Provided text —
That is unfortunate. I stand a mere 5'7" tall on a good day. Being short doesn't help but I often like to jokingly state that good and valuable things come in small boxes. An old cliche I know but one that's reassuring. 

I've known couples where men are shorter than their partners but that seems rare.


----------



## Msby (Jun 30, 2010)

I'm gonna guess media stereotypes as well.  However, the women who are willing to see you for what you are, and not what their generalizations say you are make it worth it.  
If you're ever feeling down, this video always cheered me up about this whole issue!

[yt]FOyRWuklsiQ[/yt]


----------



## Blindside (Jul 1, 2010)

LoneRider said:


> I wonder is there some sort of cultural more or mental block that white women have against dating Asian men? I'm curious if such a block does exist because it seems that white women aren't as likely to date Asians as they are most other races. I would venture to guess media stereotypes of us are problematic. I could use some input regarding this.

Your instructions — Copy the dating thread starting at "## Msby (Jun" and ending at "it worth it.", but swap "generalizations" for "assumptions".

Entries provided —
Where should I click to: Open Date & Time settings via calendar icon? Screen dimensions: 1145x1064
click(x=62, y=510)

* * *

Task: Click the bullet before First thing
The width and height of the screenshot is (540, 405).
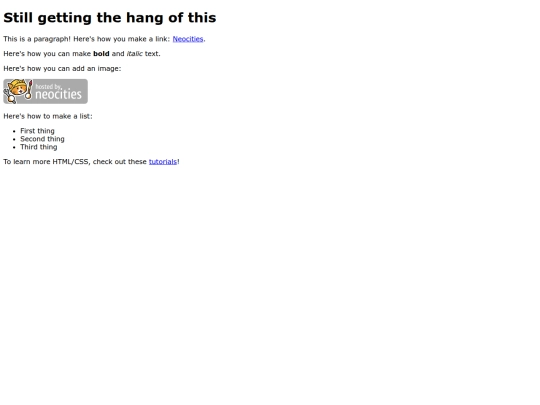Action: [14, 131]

---

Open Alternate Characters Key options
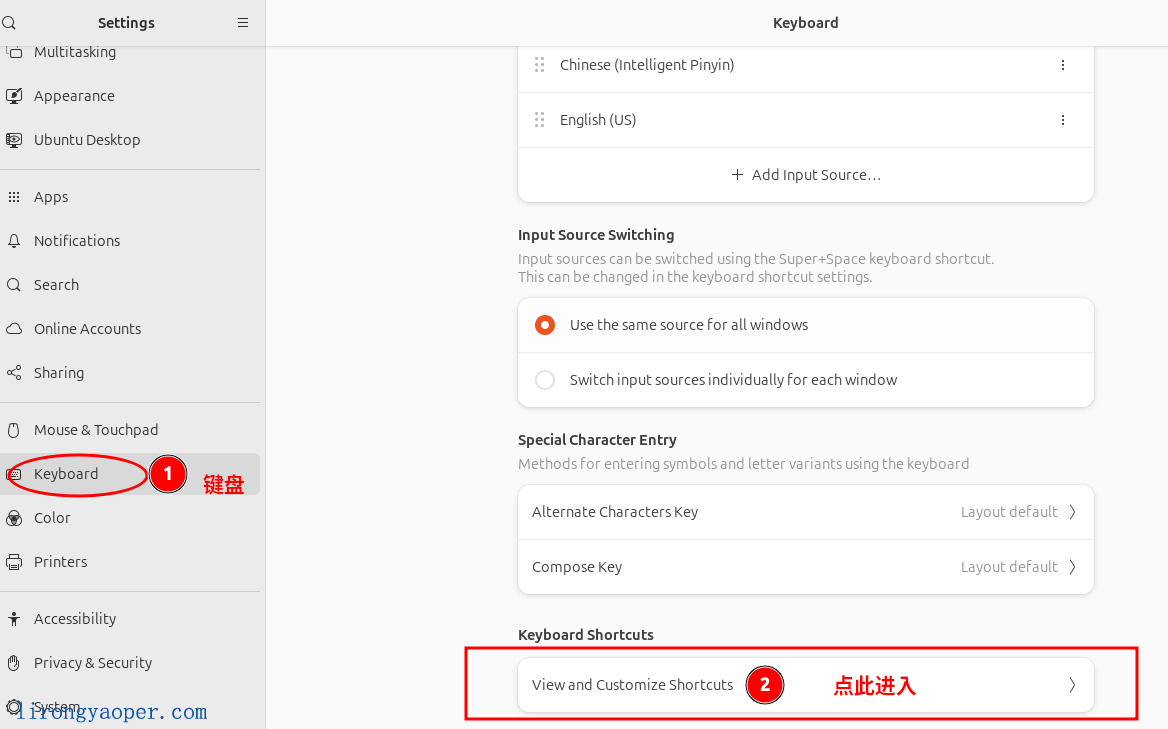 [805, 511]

Response for this exercise —
## Msby (Jun 30, 2010)

I'm gonna guess media stereotypes as well.  However, the women who are willing to see you for what you are, and not what their assumptions say you are make it worth it.